EXERCISE BRIEF:
Of the material below, only the lines from the line containing "Image resolution: width=576" down to the line containing "This screenshot has width=2285, height=1490." belong in the answer, written out exactly.

RECORD SET:
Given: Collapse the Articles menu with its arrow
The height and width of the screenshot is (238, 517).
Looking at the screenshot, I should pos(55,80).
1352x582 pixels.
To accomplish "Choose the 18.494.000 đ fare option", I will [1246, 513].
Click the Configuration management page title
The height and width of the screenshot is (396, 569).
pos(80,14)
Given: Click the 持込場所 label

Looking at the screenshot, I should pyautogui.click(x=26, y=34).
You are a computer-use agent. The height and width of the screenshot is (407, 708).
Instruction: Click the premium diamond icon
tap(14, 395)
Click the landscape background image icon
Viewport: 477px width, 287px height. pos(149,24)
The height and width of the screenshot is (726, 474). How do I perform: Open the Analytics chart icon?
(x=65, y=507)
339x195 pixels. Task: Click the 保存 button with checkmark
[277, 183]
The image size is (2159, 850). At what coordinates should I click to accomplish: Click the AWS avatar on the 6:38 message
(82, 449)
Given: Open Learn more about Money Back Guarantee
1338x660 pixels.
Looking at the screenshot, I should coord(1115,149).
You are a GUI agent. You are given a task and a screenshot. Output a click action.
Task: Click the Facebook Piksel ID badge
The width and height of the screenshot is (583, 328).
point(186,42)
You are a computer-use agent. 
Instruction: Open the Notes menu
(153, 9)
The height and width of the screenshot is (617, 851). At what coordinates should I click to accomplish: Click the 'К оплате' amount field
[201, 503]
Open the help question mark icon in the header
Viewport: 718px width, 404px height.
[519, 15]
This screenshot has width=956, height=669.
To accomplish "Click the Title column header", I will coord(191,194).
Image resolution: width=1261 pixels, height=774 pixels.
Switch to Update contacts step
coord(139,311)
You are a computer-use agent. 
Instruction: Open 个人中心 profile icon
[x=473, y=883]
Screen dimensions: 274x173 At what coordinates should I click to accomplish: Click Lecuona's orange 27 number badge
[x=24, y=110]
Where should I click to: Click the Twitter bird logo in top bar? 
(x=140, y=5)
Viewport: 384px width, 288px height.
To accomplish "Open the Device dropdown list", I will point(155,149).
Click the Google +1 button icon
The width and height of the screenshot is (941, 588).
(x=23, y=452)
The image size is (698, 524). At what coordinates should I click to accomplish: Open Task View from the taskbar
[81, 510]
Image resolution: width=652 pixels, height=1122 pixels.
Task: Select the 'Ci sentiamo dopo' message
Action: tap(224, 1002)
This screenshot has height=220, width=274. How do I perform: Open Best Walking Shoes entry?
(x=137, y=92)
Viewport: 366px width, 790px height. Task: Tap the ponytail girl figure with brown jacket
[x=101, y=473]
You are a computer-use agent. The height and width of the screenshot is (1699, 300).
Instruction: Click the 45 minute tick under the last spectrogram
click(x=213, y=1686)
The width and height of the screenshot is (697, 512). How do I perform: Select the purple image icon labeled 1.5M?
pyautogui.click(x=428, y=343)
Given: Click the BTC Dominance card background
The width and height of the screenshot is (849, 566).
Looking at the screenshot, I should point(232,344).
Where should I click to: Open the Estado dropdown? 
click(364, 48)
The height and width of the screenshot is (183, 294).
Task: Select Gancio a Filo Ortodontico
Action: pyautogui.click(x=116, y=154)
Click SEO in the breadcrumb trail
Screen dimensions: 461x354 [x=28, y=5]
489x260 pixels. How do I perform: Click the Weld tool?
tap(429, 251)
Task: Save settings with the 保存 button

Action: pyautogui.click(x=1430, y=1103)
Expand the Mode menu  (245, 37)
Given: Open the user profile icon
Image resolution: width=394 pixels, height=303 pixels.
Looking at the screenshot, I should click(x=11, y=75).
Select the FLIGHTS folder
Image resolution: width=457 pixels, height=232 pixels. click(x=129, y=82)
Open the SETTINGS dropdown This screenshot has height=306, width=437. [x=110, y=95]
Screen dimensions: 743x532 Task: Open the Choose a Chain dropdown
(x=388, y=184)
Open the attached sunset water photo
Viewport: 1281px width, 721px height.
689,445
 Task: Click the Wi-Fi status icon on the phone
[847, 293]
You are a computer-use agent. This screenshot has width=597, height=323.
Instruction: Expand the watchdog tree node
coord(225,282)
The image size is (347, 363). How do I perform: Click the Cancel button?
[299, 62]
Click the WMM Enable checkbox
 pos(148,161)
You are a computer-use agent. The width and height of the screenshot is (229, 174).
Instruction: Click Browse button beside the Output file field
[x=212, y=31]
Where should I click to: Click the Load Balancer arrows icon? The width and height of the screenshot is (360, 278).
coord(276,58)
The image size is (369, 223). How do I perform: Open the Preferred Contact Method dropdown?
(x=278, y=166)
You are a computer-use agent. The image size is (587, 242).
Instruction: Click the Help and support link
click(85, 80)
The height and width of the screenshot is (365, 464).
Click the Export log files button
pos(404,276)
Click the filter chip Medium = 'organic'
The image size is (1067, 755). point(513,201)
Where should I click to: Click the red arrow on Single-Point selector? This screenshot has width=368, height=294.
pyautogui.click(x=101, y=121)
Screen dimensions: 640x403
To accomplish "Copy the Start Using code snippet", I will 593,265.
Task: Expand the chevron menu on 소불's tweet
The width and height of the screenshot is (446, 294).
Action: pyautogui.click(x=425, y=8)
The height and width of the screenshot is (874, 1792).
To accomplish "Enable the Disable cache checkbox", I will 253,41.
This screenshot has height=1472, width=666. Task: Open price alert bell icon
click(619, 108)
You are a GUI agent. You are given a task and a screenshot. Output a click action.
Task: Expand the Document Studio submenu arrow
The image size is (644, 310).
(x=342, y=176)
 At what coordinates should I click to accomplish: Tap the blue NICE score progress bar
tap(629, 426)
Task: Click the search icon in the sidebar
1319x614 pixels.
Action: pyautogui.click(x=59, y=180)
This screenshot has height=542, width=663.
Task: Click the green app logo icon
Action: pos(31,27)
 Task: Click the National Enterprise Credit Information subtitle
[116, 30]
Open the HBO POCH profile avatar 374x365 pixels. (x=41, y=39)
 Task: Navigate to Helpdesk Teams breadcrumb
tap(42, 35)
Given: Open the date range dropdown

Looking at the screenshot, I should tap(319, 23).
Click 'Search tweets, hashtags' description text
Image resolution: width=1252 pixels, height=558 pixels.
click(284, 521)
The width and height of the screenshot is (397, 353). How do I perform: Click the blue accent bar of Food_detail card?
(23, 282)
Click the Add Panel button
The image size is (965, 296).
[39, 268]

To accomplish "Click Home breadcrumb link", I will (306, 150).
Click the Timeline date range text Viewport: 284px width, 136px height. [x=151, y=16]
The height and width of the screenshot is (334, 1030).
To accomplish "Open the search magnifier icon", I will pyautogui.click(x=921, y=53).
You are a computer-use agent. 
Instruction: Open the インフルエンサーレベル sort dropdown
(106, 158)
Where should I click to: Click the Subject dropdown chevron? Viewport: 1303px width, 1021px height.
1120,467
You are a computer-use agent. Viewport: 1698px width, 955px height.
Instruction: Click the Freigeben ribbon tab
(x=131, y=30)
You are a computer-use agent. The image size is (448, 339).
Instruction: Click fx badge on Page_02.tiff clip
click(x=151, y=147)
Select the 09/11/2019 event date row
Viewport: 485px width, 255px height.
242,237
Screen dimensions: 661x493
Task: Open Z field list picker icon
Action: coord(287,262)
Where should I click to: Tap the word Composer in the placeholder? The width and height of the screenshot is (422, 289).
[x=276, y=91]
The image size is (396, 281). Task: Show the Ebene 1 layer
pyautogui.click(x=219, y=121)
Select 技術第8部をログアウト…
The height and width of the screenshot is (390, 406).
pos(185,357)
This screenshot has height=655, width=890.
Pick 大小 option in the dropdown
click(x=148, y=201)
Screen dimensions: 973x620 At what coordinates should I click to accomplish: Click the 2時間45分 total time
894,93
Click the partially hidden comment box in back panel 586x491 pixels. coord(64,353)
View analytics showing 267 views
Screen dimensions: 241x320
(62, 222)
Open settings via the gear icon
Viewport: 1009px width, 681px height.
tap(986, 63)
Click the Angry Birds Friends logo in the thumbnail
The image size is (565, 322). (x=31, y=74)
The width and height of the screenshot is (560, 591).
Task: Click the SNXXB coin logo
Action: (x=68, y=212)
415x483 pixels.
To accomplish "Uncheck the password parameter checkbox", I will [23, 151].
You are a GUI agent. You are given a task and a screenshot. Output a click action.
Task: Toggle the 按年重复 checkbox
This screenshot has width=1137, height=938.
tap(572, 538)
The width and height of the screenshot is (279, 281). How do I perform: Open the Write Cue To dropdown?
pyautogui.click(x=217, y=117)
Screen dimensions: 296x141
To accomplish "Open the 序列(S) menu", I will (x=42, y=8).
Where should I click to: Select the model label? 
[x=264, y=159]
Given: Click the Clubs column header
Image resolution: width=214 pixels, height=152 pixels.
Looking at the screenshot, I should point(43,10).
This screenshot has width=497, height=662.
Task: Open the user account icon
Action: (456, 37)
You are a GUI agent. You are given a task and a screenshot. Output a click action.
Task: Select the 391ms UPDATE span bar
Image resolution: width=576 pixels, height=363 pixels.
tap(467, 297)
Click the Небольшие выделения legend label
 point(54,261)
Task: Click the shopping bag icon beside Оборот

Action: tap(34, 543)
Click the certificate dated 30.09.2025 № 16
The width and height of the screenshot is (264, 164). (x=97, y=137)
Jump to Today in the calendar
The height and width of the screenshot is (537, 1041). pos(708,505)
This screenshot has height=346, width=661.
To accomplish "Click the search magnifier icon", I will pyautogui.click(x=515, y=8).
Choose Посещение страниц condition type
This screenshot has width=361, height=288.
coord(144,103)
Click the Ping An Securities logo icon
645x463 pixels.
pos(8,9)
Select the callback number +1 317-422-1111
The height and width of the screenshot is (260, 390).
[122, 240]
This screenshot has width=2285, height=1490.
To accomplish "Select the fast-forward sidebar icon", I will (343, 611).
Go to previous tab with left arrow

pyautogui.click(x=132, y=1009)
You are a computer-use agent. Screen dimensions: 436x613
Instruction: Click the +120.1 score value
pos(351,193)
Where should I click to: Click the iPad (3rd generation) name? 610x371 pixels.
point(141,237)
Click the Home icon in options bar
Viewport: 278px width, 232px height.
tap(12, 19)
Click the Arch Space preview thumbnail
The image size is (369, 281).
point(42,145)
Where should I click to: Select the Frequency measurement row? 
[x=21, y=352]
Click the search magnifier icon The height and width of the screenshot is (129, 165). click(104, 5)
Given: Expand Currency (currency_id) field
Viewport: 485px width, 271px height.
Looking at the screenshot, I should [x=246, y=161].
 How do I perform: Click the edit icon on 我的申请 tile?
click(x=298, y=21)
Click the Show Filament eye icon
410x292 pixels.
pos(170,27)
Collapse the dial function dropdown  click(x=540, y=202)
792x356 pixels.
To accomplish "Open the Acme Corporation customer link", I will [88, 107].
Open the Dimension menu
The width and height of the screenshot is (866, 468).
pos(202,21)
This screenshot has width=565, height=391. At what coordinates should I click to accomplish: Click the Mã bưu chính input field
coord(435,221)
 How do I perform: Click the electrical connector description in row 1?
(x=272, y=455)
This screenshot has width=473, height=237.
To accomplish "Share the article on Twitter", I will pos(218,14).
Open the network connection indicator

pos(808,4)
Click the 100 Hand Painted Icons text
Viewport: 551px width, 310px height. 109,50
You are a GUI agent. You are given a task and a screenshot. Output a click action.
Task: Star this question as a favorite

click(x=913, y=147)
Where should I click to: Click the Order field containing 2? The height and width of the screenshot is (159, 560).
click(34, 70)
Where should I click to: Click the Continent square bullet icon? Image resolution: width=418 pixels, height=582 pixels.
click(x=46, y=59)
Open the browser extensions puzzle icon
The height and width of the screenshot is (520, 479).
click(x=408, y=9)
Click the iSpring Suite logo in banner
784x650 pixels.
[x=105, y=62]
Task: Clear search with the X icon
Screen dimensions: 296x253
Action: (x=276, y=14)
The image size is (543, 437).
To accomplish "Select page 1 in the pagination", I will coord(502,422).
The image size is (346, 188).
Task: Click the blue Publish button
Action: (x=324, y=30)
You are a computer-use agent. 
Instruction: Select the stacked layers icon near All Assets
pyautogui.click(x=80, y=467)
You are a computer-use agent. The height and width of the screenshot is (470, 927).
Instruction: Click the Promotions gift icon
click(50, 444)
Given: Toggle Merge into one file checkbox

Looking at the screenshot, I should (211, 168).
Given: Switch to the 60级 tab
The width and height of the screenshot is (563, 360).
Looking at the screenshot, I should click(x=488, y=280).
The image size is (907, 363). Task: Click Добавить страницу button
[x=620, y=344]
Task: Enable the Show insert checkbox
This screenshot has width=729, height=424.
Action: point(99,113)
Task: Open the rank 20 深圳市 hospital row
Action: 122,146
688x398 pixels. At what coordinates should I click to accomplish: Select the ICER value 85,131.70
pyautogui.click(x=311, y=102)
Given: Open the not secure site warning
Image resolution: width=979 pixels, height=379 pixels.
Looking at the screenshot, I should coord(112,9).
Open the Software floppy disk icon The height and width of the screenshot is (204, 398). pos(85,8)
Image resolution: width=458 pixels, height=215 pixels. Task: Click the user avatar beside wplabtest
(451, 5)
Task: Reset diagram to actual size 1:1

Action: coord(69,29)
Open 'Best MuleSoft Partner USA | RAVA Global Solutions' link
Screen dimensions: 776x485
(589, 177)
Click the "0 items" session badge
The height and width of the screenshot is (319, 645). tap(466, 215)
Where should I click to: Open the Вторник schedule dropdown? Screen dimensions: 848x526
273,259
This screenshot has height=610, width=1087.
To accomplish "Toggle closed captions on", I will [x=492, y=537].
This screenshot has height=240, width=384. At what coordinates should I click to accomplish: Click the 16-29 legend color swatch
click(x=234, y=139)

EXERCISE ANSWER:
Image resolution: width=576 pixels, height=363 pixels.
tap(467, 297)
Click the Небольшие выделения legend label
 point(54,261)
Task: Click the shopping bag icon beside Оборот

Action: tap(34, 543)
Click the certificate dated 30.09.2025 № 16
The width and height of the screenshot is (264, 164). (x=97, y=137)
Jump to Today in the calendar
The height and width of the screenshot is (537, 1041). pos(708,505)
This screenshot has height=346, width=661.
To accomplish "Click the search magnifier icon", I will pyautogui.click(x=515, y=8).
Choose Посещение страниц condition type
This screenshot has width=361, height=288.
coord(144,103)
Click the Ping An Securities logo icon
645x463 pixels.
pos(8,9)
Select the callback number +1 317-422-1111
The height and width of the screenshot is (260, 390).
[122, 240]
This screenshot has width=2285, height=1490.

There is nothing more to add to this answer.